Нельзя не видеть в подобных исчерпывающих перечислениях синтаксическое соответствие лексическим маркерам типа все, каждый и т. п. И там и здесь проявляется тот же своеобразный языковой «тоталитаризм», который вплоть до Горбачева доминировал в советском пропагандистском дискурсе. Служит он также идее изобилия: ничто не описывает богатство ассортимента лучше (в воображении пропагандиста), чем полное перечисление всех видов и сортов данного продукта. Так, в КВЗП 1954 г. перечисляется более 30 сортов сыра, что занимает целый абзац [КВЗП 1954: 73]. Наконец, напомним еще о тотальном охвате всей рабочей силы (включая бывших домашних хозяек), о котором речь уже шла выше.

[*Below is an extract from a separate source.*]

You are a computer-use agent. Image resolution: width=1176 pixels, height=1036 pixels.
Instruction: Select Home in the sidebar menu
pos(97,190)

В то же время домашнее питание всегда заведомо разрозненно и даже как-то анархично, поскольку оно не доступно непосредственному досмотру власти. Задача последней заключается в том, чтобы по крайней мере максимально приблизить его к стандартам общепита, какими бы фиктивными они ни были. Эта цель достигается, в первую очередь, посредством просветительской деятельности партии, откуда берет свое начало КВЗП. Роль рекламы пока менее ясна, но можно уже здесь отметить ключевое значение, которое она придает полуфабрикатам, призванным упростить быт (см. параграф «Между пропагандой и кулинарными рецептами: “Книга о вкусной и здоровой пище”»). Следует, однако, обратить внимание и на промежуточные звенья, связывающие общественный и домашний сектора пищевой экономики. Сюда относится, к примеру, появление в 1950-е гг. первых советских супермаркетов, которое, по словам Н. Левиной, можно рассматривать как «внедрение элементов механизации и автоматизации в повседневную жизнь» [Левина 2003: 88]. С другой стороны, самообслуживание распространялось не только на магазины, но и на ресторанные заведения: именно в начале 1950-х гг. возникли первые буфеты без продавцов и со столом расчета. Не менее любопытно и другое реформаторское начинание власти: в Ленинграде, например, начиная с 1958 г. стали появляться домовые кухни, обслуживавшие целые жилищные корпуса, так что жилец мог спуститься на первый этаж и сразу купить полноценный «обед на дом», состоявший из первого, второго и третьего блюд [Там же: 93]. К сожалению, и эта инициатива не выдержала сурового экзамена советской экономики. Все же эти предприятия показывают, что граница, разделяющая общественное и домашнее питание, не так уж четко очерчена, как это представляют бинарные оппозиции пропагандистского мышления. Со временем появлялись разные «компромиссные» варианты, совмещающие элементы обеих систем. Отметим попутно, что подобное компромиссное решение функционировало также в секторе производства (ср. частные приусадебные участки колхозников).